Engle v. Baptist Healthcare System (336 S.W.3d 116 (Ky. App. 2011)):
In this case the Kentucky Court of Appeals appears to have interpreted Fratzke in a way that offers plaintiff lawyers relief for failing to amend damages interrogatories seasonably as required by CR 8.01(2), and exposes defense lawyers to claims when they rely on the absence of plaintiff's compliance rather than getting witnesses to dispute damages. The following extract from Engle addresses the Fratzke issue:
Engle’s complaint … requested an unspecified amount of punitive damages. … one of Baptist’s interrogatories asked Engle to categorize and specify the amount of his damages. In his answer to Baptist’s interrogatory, Engle made no reference to punitive damages.
The trial in this matter concluded on October 9, 2009. After the close of evidence at trial, but before the matter was submitted to the jury, Engle moved to supplement his answers to Baptist’s interrogatories because he wished to specify a sum of punitive damages for the jury to consider.

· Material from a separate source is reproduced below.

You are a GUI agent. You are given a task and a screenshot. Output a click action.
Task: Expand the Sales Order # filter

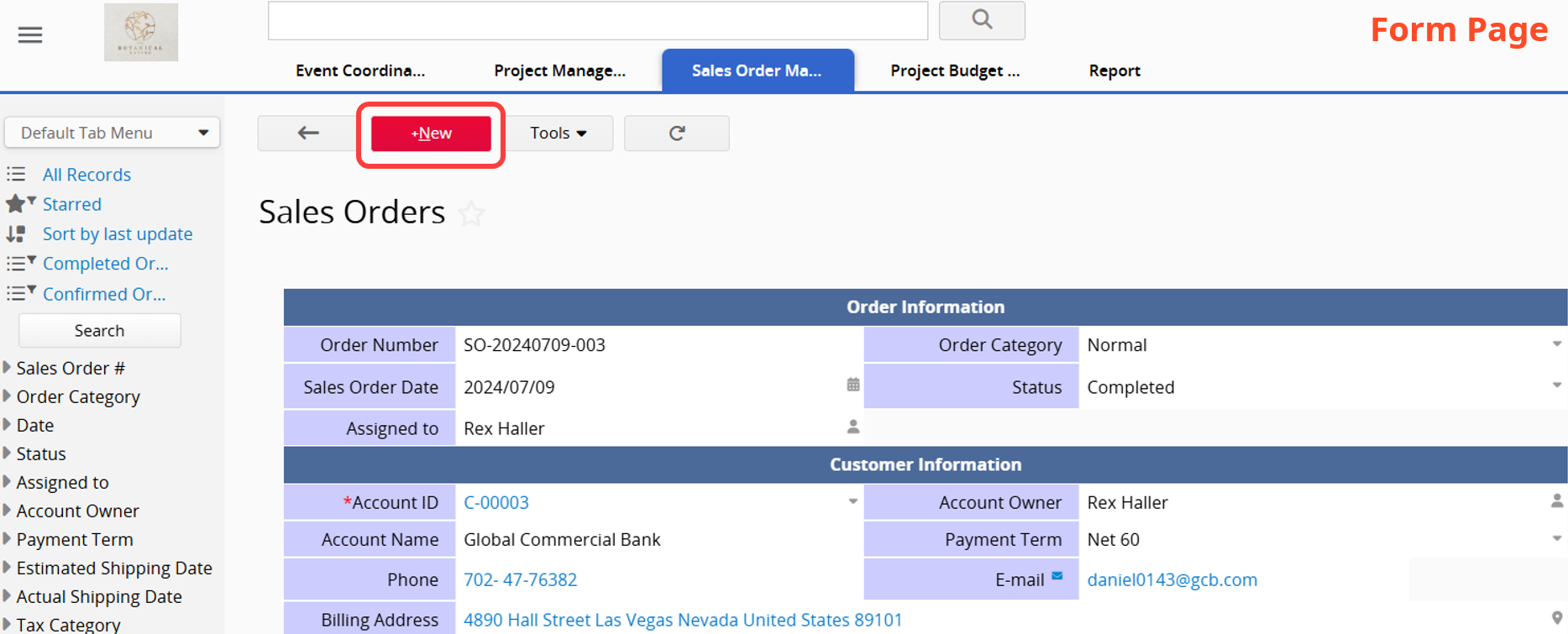(x=71, y=368)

Baptist objected, contending that Kentucky Rule(s) of Civil Procedure (CR) 8.01(2) precluded Engle from supplementing his interrogatories at that time. In support, Baptist cited Fratzke v. Murphy, … which “recognized that a trial court can authorize answers or supplemental answers to interrogatories for good cause, as late as during the trial itself.4 Baptist urged that Engle’s motion was untimely because both sides had already finished presenting their cases. Nevertheless, the trial court granted Engle’s motion to supplement his answers to Baptist’s interrogatories, and the question of punitive damages was submitted to the jury.
In its cross-appeal, Baptist repeats its argument that Engle’s motion was improper solely because it occurred after both sides had presented their respective cases. Baptist urges that, should we remand this matter, Engle should be precluded from seeking punitive damages upon retrial.
However, Baptist presents no authority supporting that a motion to supplement answers to interrogatories is improper within the meaning of Fratzke if it is made after the close of evidence but prior to submitting a matter to the jury. Moreover, Fratzke merely holds that a motion to supplement answers to interrogatories may be granted as late as during trial. We have determined that a new trial is warranted in this matter, the new trial in this matter has yet to occur, and Baptist presents no authority that would prohibit Engle from moving to supplement his answers during the course of retrial. Therefore, we find no error in the trial court’s decision to grant Engle leave to amend his answers to Baptist’s interrogatories.
4 In Tennill v. Talai, 277 S.W.3d 248, 251 (Ky. 2009), the Supreme Court of Kentucky interpreted Fratzke in this manner.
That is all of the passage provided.